STATED PROBLEM 1:
Reproduce the records word for word between the lines holding "You are a computer-use agent. This" and "Select the Microsoft", inclusive.

SUPPLIED PASSAGE:
━━━━
The advancement math is direct: NWAE (Navy-Wide Advancement Exam) is the primary gate. Pull the Bibliography for Advancement (BIB) from MyNavyHR/NETC the moment you are eligible and build a study schedule, not a collection of bookmarks. The AZ community is small enough that your LPO will notice whether you are studying or not. Rate advancement at E-4 requires a passing NWAE score and command recommendation — the recommendation is not automatic. PQS completion on the LCPO's timeline, zero QA findings on your entries, and a PRT that is not a counseling event are the three things that make the command recommendation easy for the LPO to write.
The A-school also told you about AZ C-school pipelines and NEC-coded specialties. At AZAN, that is background noise. Focus on the PQS, the daily records cycle, and not embarrassing yourself at the maintenance information system terminal. The C-school conversation starts when you pin AZ3.
Career Arc
- 01Check in, complete the command indoctrination cycle, receive NALCOMIS access and records room assignment — usually within the first 30 days.
- 02AZ PQS completion on LCPO timeline — every line item signed with a verified witness, not self-certified. This is the first visible signal of whether you take the rate seriously.
- 03First unassisted NALCOMIS entry cycle reviewed by QA with zero findings — the MMC and LPO both notice.
- 04NWAE cycle for AZ3 — pull the BIB early, study on a documented schedule, hit the exam prepared. The command recommendation is earned, not given.
━━━━
DATA SHOWN:

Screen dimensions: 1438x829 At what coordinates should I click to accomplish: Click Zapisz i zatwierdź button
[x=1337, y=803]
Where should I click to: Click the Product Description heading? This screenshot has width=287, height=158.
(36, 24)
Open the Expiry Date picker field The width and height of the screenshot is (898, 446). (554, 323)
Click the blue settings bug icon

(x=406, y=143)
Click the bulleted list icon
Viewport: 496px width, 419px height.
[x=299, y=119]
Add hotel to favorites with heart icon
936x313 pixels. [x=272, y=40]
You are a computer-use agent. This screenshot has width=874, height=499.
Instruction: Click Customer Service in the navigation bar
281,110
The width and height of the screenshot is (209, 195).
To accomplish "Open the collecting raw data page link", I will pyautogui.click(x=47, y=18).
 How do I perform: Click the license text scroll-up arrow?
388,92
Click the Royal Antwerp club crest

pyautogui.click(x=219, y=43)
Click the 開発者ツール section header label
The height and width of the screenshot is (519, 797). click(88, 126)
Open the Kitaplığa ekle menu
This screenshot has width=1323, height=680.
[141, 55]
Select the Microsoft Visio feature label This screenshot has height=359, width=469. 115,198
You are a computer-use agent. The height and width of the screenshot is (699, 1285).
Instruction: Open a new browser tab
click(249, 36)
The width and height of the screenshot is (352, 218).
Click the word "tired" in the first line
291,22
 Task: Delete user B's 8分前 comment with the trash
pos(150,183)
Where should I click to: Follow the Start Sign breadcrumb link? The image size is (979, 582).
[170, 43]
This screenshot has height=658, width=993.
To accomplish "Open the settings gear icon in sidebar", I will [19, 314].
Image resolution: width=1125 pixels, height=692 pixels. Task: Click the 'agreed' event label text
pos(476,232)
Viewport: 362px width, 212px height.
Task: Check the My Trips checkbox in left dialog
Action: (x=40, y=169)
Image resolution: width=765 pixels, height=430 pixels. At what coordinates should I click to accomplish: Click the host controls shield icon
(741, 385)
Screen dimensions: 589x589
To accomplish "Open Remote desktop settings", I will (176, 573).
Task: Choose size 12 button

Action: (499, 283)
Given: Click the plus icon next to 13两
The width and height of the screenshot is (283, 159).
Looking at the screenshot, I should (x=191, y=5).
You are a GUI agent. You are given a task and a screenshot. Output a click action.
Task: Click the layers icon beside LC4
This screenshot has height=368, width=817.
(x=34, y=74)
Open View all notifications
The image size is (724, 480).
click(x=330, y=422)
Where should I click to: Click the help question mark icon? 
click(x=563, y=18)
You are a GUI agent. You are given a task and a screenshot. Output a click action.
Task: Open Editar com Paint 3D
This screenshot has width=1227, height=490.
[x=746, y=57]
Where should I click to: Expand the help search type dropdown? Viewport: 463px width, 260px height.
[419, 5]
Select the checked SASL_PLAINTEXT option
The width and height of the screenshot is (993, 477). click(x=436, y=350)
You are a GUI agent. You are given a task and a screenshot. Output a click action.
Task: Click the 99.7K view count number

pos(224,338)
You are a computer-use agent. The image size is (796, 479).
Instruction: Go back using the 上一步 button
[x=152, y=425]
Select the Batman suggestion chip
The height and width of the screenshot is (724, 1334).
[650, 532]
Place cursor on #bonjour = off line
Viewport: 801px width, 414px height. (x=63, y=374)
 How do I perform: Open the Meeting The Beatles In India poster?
━━━━
STATED PROBLEM 2:
From the passage on AZ rate advancement, quote the text between "The A-school also" and "first 30 days.", inclusive.

COMPLETE RESPONSE 1:
You are a computer-use agent. This screenshot has width=874, height=499.
Instruction: Click Customer Service in the navigation bar
281,110
The width and height of the screenshot is (209, 195).
To accomplish "Open the collecting raw data page link", I will pyautogui.click(x=47, y=18).
 How do I perform: Click the license text scroll-up arrow?
388,92
Click the Royal Antwerp club crest

pyautogui.click(x=219, y=43)
Click the 開発者ツール section header label
The height and width of the screenshot is (519, 797). click(88, 126)
Open the Kitaplığa ekle menu
This screenshot has width=1323, height=680.
[141, 55]
Select the Microsoft Visio feature label This screenshot has height=359, width=469. 115,198

COMPLETE RESPONSE 2:
The A-school also told you about AZ C-school pipelines and NEC-coded specialties. At AZAN, that is background noise. Focus on the PQS, the daily records cycle, and not embarrassing yourself at the maintenance information system terminal. The C-school conversation starts when you pin AZ3.
Career Arc
- 01Check in, complete the command indoctrination cycle, receive NALCOMIS access and records room assignment — usually within the first 30 days.